_SOURCE TEXT_
● ● ●
Dear all,
we have found memory leak on OpenVz7 node and believe it affects mainline too.
sunrpc_cache_lookup() removes exprired cache_head from hash,
however if it waits for reply on submitted cache_request
both of them can leak forever, nobody cleans unhashed cache_heads.
Originally we had claim on busy loop device of stopped container,
that had executed nfs server inside.
Device was kept by mount that was detached from already destroyed mount namespace.
By using crash search we have found some structure with path struct related to our mount.
Finally we have found that it was alive svc_export struct used by to alive cache_request,
however both of them pointed to already freed cache_detail.
We decided that cache_detail was correctly freed during destroy of net namespace,
however svc_export with taken path struct, cache_request and some other structures
seems was leaked forever.
● ● ●
_DIRECTIONS FOR THIS TASK_
Continue the mailing-list post about the sunrpc cache memory leak from where it stops.

_EXTRACTED ENTRIES_
● ● ●
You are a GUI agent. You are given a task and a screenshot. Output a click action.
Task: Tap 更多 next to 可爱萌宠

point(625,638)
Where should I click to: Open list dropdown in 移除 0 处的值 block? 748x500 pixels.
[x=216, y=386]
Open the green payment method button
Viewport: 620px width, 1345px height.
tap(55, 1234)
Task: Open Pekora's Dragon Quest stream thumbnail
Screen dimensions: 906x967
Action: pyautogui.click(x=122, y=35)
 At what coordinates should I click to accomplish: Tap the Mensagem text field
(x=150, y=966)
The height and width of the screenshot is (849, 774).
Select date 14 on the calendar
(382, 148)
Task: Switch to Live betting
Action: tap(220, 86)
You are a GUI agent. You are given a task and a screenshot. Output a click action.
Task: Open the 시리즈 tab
● ● ●
_TASK ANSWER_
This could happen only if cache_head of svc_export was removed from hash on cache_detail
before its destroy. Finally we have found that it could happen when sunrpc_cache_lookup()
removes expired cache_head from hash.
Usually it works correctly and cache_put(freeme) frees expired cache_head.
However in our case cache_head have an extra reference counter from stalled cache_request.
Becasue of cache_head was removed from hash of cache_detail it cannot be found in cache_clean()
and its cache_request cannot be freed in cache_dequeue(). Memory leaks forever,
exactly like we observed.
After may attempts we have reproduced this situation on OpenVz7 kernel,
however our reproducer is quite long and complex. Unfortunately we still
did not reproduced this problem on mainline kernel and did not validated the patch yet.
It would be great if someone advised us some simple way to trigger described scenario.
We are not sure that our patch is correct, please let us know if our analyze missed something.
Vasily Averin (1):
sunrpc: cache_head leak due queued requests
net/sunrpc/cache.c | 10 +++++++++-
1 file changed, 9 insertions(+), 1 deletion(-)
--
2.17.1
On Wed, Nov 28, 2018 at 11:45:46AM +0300, Vasily Averin wrote:
> Dear all, we have found memory leak on OpenVz7 node and believe it
> affects mainline too.
>
> sunrpc_cache_lookup() removes exprired cache_head from hash, however
> if it waits for reply on submitted cache_request both of them can leak
> forever, nobody cleans unhashed cache_heads.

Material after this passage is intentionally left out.